Plus, with the increasing focus on ISPs blocking "inappropriate content" of various kinds, how long would it be before I get a visit from the thought police when my ISP records lots of attempted accesses to nefarious websites or illegal file sharing sites? I'm guessing that there will be plenty of technically savvy young people whose home connection is monitored or filtered, and who figure that someone else's Wi-Fi is an alternative source of connectivity.
However, it's increasingly the case that open Wi-Fi connections are popping up all over. When I first saw one or two appearing in my network connections dialog, bearing SSIDs that include the names of our major telcos, I wondered where they were coming from. The answer is that most new wireless routers include a guest network that is enabled by default. OK, so it's isolated from your own connection, but it shares your bandwidth. And I sincerely hope they also use a different IP address, or we're back with the thought police issue again. I haven't got round to testing this - I disable the guest network on all my routers, but I'll bet that most non-technical people don't even know it's there.
In fact it seems like a rather interesting (and somewhat insidious) way that the major telcos have found to widen Wi-Fi access without paying for it themselves, or even telling people what's happening. In most cases the customers have to pay for the router when subscribing to a package from an ISP, and they certainly pay for the electricity it uses. Though to be fair, and only because I have a business package, Virgin did tell me about the guest network capability of their modem. But that's because they punt it as an advantage - it allows visitors to my company premises to "enjoy the benefits of wireless connectivity".

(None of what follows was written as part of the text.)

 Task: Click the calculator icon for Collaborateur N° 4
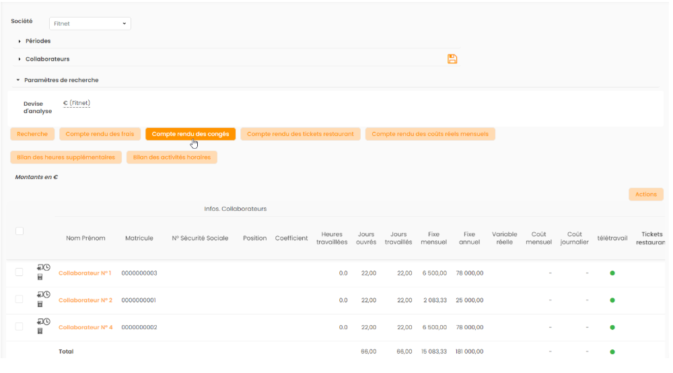(40, 331)
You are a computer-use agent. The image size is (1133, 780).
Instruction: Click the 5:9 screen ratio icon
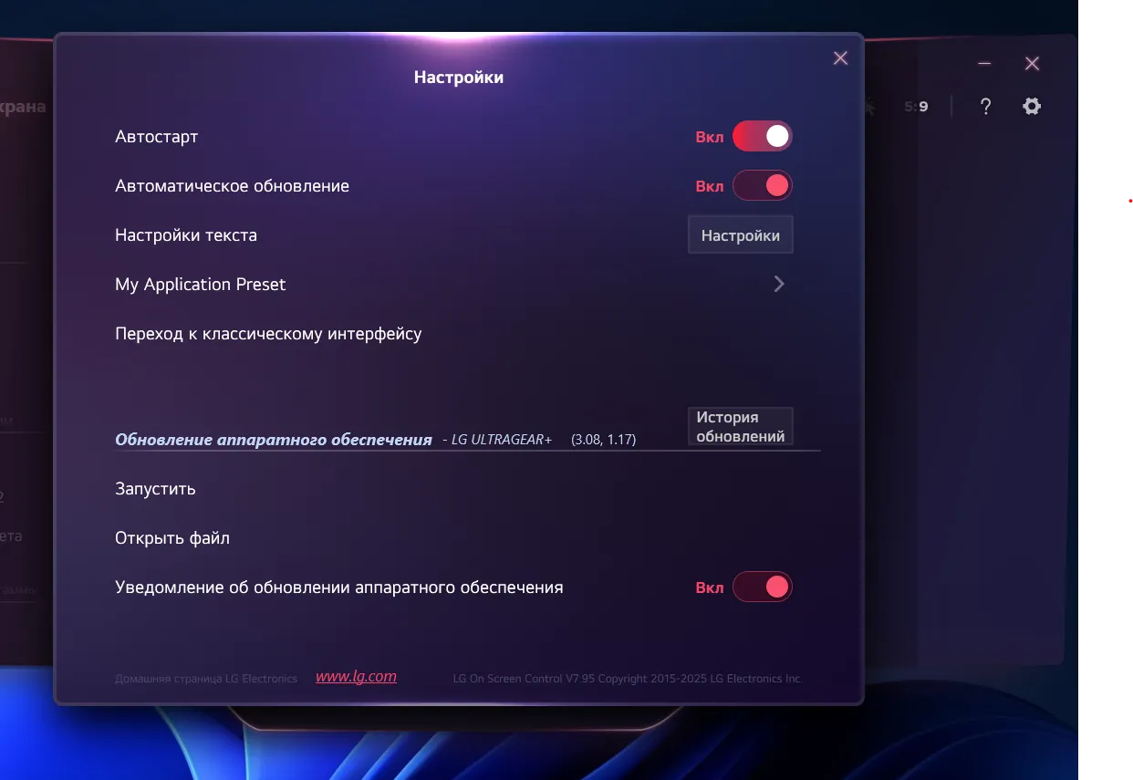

Meanwhile I've discovered how hotels can afford to offer free Wi-Fi. During our recent trip to Iceland, the free hotel Wi-Fi required an email address and "click the link in the email" confirmation - which meant I had to use a real email address to avoid getting kicked off after 15 minutes. Since then I've been flooded with spam emails, all in Icelandic...

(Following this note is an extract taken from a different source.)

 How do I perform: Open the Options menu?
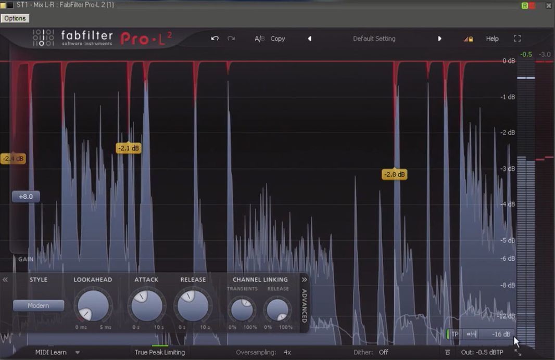pyautogui.click(x=15, y=18)
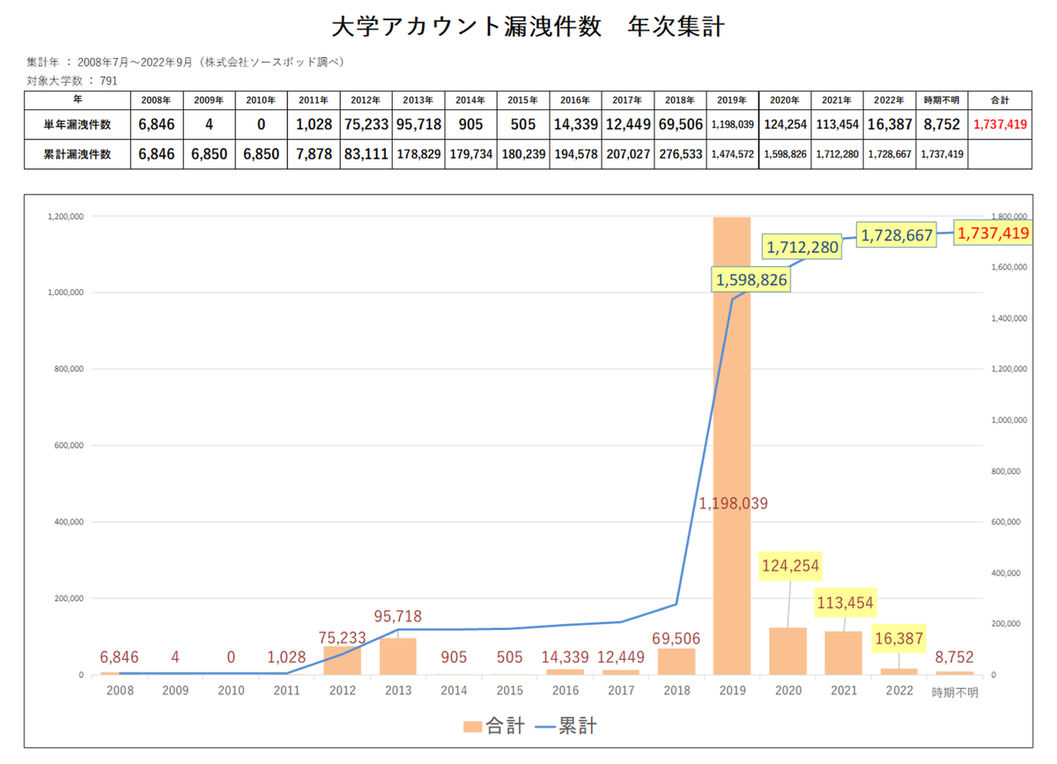Image resolution: width=1057 pixels, height=764 pixels.
Task: Click the 合計 column header in table
Action: (x=1000, y=100)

I really am trying to get used to the dumbed-down (sorry, I should say "user-friendly") move towards simple language and a less technical description of the options and features in modern software UIs. Messages such as "We're working on it" and "Something went wrong" feel like they would have been programmer's jokes only a few years ago, but now they are the accepted way to communicate with the "average user".
I came across another today on my Surface RT: "We've found new updates today, and we'll install them for you soon." No option to say "Well just do it now" or any indication of when "soon" might be. OK, so I can fire up the old Windows Update dialog from the Start screen and get all the usual functionality. But it's more the use of "we" that I find odd.
In the days when I wrote for Wrox Press here in England we used "we" extensively as a way to involve readers, and help them feel we were sharing their pain when programming or administering software. But when Wrox closed down and I started writing for US publishers I was told that you talked to readers, not worked with them. It was "you" not "we".
So does "we" in the software you use, rather than the books you read, mean something different? Are the programmers who wrote your O/S actually sharing your pain? I reckon the use of "we" is designed to make users think that there's a huge group of vigilant technical operators just waiting for them to turn their computer on and do something.
Maybe it's a bit like you see on those TV programs about nuclear power stations, or in NASA mission control, with hundreds of people fervently staring at banks of computer screens with slowly decrementing counters that determine when "soon" becomes "now" and they can "install them for you". Mike at desk 93 has just hit the big red button to install the latest updates for Mrs. Smith at 17 Willowlessgrove Avenue in Walmington-on-Sea, while Sarah at desk 426 is about to let Mr. Jones in Longleaf, North Carolina know that we've finally finished working on it.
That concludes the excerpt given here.